◆ TASK OBJECTIVE ◆
In the listing below, find the line that contains "Secretaria de Administração (36, 939)" and the line that contains "Secretaria de Assistência Social (38, 1238)". Quote both and every line between them, exactly, and nothing more.

◆ RAW DATA ◆
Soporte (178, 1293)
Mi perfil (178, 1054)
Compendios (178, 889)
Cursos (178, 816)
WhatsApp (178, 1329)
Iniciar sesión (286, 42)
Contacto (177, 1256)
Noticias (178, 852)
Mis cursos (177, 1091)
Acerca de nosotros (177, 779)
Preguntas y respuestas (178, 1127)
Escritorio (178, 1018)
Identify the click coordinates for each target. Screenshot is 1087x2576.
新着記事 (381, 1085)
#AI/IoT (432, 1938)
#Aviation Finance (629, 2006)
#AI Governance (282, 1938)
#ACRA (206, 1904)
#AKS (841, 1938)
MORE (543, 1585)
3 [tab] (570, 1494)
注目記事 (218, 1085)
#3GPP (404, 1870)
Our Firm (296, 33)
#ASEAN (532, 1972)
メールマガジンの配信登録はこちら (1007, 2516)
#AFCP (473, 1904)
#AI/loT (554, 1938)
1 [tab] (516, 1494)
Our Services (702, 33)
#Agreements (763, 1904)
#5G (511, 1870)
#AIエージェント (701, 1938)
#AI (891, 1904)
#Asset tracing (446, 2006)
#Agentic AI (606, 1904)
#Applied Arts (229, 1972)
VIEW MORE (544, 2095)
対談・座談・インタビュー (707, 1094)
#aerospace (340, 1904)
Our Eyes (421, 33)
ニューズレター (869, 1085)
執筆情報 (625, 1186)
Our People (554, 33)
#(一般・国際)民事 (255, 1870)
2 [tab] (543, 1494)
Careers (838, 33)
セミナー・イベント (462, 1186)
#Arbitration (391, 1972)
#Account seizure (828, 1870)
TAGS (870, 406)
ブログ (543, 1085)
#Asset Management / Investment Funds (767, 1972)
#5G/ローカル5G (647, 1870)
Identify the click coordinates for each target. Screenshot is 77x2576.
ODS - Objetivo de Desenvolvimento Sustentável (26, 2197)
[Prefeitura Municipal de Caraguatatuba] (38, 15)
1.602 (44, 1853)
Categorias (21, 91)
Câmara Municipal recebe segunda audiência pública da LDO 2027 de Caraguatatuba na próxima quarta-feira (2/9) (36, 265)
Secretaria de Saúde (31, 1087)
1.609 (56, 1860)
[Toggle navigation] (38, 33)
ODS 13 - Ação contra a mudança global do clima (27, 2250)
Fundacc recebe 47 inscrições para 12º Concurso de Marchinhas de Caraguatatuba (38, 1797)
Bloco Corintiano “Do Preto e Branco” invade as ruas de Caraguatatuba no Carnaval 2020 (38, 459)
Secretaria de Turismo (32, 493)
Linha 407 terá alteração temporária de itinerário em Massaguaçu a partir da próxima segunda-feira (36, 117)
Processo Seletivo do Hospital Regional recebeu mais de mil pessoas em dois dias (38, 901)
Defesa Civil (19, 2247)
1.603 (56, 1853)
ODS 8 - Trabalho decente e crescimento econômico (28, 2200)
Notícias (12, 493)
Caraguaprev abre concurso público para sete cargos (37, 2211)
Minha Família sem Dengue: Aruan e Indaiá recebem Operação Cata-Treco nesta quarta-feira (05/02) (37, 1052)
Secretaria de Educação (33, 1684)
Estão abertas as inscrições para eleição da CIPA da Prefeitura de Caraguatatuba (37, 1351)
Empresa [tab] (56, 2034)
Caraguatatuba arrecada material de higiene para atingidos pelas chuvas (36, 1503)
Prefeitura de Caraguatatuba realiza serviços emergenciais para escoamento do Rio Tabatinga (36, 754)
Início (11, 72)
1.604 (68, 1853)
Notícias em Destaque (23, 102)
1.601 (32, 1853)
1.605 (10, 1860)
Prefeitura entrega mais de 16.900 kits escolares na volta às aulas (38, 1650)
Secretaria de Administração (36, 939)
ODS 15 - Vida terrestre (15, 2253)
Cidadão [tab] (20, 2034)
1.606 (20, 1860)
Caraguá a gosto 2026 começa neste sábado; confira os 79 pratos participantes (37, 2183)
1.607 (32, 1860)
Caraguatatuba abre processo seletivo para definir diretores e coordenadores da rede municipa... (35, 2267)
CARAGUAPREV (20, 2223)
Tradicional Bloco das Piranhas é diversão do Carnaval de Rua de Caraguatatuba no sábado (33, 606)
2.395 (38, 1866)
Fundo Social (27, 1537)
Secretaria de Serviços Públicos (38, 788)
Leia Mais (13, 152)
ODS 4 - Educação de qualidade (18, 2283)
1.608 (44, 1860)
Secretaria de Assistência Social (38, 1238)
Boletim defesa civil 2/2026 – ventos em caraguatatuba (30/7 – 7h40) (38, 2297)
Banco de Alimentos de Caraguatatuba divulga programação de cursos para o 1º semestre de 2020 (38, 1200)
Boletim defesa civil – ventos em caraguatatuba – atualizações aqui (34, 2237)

◆ PROBLEM SOLUTION ◆
Secretaria de Administração (36, 939)
ODS 15 - Vida terrestre (15, 2253)
Cidadão [tab] (20, 2034)
1.606 (20, 1860)
Caraguá a gosto 2026 começa neste sábado; confira os 79 pratos participantes (37, 2183)
1.607 (32, 1860)
Caraguatatuba abre processo seletivo para definir diretores e coordenadores da rede municipa... (35, 2267)
CARAGUAPREV (20, 2223)
Tradicional Bloco das Piranhas é diversão do Carnaval de Rua de Caraguatatuba no sábado (33, 606)
2.395 (38, 1866)
Fundo Social (27, 1537)
Secretaria de Serviços Públicos (38, 788)
Leia Mais (13, 152)
ODS 4 - Educação de qualidade (18, 2283)
1.608 (44, 1860)
Secretaria de Assistência Social (38, 1238)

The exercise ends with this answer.